- What to work on -
Every line between the one containing "Task: Toggle X-ray view mode" and the last line of the data, both included, is to be set down exactly, and pictures are to be omitted.

- - -

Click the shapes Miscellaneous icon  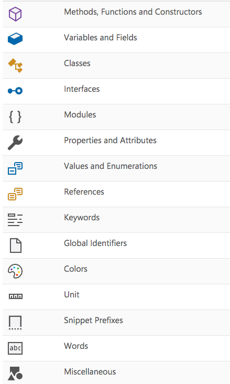(15, 374)
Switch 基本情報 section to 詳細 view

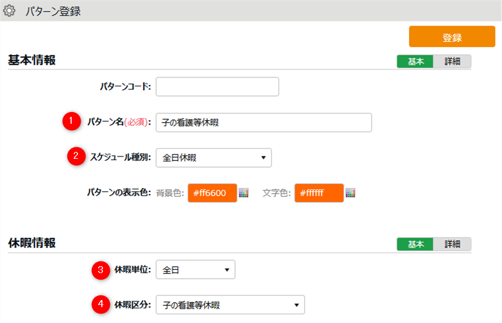(452, 62)
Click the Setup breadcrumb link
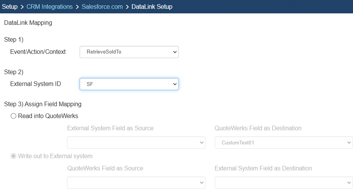353x196 pixels. [x=10, y=6]
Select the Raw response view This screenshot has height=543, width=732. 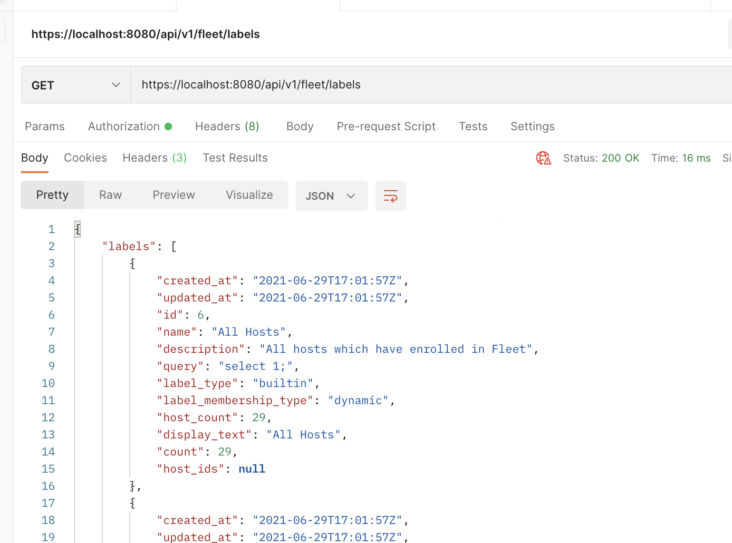click(110, 195)
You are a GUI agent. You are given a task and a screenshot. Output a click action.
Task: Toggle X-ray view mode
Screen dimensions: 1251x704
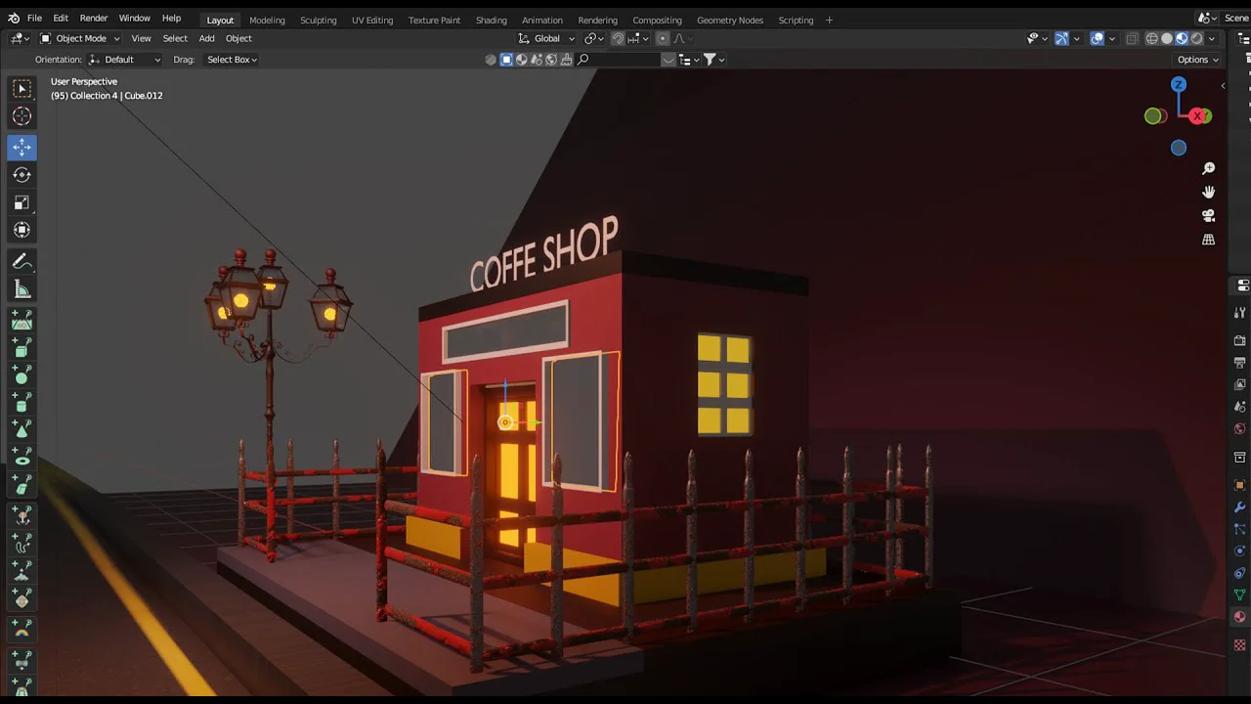[1132, 39]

- - -

- Task response -
Task: Toggle X-ray view mode
Screen dimensions: 1251x704
[1132, 39]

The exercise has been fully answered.